Lamine Diabira (1959 – November 20, 2010) was a Malian soldier and coup leader who participated in the 1991 Malian coup d'état and the July 1991 Malian coup d'etat attempt.

== Biography ==
Diabira was born in 1959 in Somankidi, French Sudan. He graduated from high school in Bamako and joined the army in 1972. In 1975, Diabira graduated from the Kati Military Academy in 1975 and received further military training in Germany, the United States, and France. He served as a commander of a reconnaissance team and as an instructor at Kati. Between 1986 and 1987, Diabira headed the research department at the Malian Army headquarters.

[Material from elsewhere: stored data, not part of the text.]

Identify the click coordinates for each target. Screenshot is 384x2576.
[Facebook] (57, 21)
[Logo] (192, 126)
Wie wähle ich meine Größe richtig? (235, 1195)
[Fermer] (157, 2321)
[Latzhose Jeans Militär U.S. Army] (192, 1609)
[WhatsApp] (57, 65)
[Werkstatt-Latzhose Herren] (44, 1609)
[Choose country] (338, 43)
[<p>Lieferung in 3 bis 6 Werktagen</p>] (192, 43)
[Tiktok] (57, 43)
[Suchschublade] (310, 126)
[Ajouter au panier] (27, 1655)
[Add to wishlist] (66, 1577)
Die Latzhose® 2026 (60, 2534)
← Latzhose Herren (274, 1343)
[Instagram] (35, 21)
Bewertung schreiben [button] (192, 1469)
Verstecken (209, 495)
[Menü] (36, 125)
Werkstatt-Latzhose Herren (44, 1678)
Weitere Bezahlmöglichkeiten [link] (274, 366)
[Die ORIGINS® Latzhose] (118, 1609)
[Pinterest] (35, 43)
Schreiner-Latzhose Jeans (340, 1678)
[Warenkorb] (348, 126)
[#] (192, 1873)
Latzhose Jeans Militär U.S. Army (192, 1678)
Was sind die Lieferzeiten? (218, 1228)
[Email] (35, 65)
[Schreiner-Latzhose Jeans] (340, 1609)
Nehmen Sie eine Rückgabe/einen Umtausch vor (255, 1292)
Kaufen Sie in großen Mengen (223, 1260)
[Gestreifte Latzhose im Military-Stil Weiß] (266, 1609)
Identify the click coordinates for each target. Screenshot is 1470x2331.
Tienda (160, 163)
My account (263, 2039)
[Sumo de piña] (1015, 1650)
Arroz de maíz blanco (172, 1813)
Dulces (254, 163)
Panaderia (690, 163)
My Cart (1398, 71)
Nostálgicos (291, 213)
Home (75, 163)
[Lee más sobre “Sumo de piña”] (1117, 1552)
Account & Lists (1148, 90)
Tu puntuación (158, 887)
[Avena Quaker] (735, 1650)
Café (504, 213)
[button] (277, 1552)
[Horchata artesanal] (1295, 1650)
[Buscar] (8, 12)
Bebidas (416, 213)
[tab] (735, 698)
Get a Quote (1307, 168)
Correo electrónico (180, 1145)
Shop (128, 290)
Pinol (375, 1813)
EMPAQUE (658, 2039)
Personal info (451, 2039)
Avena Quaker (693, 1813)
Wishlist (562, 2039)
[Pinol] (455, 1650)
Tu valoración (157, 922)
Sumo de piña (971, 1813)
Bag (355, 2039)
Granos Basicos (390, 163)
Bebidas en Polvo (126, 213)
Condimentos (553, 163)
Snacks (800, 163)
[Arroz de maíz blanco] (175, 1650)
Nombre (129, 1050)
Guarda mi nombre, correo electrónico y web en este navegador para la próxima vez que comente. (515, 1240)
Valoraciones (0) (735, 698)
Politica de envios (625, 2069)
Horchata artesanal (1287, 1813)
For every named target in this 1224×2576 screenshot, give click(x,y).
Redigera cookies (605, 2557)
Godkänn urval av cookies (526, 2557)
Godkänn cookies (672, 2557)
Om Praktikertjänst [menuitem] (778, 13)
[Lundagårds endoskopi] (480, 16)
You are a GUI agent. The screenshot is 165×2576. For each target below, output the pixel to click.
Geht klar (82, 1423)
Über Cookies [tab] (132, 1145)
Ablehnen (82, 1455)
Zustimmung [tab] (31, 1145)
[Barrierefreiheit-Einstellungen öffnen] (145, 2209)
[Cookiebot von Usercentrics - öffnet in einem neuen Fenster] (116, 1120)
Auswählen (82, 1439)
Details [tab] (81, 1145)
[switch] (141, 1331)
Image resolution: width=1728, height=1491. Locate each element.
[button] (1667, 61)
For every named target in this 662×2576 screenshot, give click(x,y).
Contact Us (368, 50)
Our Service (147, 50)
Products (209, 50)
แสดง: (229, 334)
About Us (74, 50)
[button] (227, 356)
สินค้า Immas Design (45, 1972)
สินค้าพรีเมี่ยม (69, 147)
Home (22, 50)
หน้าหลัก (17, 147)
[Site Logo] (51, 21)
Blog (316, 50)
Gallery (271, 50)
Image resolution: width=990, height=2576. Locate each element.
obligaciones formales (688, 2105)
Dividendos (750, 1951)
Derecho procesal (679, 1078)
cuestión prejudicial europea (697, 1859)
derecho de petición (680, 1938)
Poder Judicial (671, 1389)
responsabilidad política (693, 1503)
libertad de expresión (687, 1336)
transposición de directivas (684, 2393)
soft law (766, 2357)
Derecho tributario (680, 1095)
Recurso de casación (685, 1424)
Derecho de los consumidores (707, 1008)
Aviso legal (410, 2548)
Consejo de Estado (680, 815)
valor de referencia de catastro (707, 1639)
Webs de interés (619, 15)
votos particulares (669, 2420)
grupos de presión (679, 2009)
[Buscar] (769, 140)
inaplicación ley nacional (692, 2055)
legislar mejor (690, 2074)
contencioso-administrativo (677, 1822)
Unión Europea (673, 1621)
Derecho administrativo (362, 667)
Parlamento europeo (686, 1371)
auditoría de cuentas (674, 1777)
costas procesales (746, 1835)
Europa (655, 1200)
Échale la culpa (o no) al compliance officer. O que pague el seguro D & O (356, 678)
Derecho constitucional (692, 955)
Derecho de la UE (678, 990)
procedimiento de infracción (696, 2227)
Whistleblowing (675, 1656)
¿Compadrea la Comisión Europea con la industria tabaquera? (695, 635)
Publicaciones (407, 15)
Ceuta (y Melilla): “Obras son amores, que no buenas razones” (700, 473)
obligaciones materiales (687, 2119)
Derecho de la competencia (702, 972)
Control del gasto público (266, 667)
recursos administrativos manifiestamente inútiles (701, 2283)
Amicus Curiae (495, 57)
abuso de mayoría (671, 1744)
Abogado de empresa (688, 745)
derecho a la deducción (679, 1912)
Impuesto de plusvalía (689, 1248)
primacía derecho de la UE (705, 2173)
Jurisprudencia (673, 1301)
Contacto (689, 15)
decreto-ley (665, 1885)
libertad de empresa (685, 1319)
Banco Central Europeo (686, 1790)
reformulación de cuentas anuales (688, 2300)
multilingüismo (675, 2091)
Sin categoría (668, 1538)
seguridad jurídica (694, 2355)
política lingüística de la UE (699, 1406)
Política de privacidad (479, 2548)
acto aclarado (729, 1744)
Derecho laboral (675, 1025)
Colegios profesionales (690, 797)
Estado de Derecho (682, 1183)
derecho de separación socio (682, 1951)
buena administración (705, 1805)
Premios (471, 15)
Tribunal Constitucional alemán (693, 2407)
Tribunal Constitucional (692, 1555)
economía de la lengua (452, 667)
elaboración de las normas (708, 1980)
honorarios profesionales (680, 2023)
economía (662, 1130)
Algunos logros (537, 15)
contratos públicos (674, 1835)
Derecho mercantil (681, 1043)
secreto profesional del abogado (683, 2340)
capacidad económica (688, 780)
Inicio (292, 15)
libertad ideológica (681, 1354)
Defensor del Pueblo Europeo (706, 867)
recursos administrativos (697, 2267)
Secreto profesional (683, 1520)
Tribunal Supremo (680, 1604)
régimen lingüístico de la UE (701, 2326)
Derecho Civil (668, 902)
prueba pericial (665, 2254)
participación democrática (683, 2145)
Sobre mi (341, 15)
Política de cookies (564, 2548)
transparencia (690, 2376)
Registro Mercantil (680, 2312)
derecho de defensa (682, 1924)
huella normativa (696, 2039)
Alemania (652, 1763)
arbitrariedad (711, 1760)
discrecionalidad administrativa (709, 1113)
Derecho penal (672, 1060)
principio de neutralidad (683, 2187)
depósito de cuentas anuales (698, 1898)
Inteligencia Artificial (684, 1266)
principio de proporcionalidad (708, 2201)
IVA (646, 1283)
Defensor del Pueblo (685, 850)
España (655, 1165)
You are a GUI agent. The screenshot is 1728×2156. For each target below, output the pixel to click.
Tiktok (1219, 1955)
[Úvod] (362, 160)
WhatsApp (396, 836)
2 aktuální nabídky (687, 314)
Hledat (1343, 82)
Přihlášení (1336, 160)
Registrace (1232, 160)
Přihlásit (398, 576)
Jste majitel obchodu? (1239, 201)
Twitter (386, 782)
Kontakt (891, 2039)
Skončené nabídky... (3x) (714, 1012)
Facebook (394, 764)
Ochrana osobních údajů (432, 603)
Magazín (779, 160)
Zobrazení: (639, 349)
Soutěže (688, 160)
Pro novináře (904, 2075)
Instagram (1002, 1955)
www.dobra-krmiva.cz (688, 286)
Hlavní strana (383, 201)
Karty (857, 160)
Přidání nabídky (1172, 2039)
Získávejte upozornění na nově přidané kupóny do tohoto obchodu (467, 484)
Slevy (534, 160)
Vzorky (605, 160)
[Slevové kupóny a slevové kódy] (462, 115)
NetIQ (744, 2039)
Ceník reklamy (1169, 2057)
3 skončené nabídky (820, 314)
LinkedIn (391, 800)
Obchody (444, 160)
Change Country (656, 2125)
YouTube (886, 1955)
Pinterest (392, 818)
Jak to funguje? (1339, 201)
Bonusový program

In 1987, he was appointed Governor of Tombouctou Region.

Diabira was appointed a member of the National Reconciliation Council after the 1991 coup in Mali that overthrew Moussa Traoré. Diabira then served as the Minister of Regional Administration until July 15, when he and several other officers were arrested on charges of plotting a coup. Diabira, who opposed the transition to civilian rule, intended to assassinate interim President Amadou Toumani Touré. Amnesty International disputed the government's version of events, saying that Diabira and the alleged co-conspirators did not have a trail by 1993 and that Diabira was imprisoned for seeking to prosecute officers involved in the killing of 150 protesters in 1991. Diabira was also linked to financial crimes and fraud during his tenure as governor.

Diabira was released in 2003, and returned to the army as Chief of Staff of Manpower. In 2007, he was appointed Director of the Strategic Studies Department at the Ministry of Foreign Affairs. Diabira and General Amadou Baba Toure died in a traffic accident on November 20, 2010, while on hajj between Mecca and Medina. Diabira was a colonel at the time of his death and was set to be promoted to general.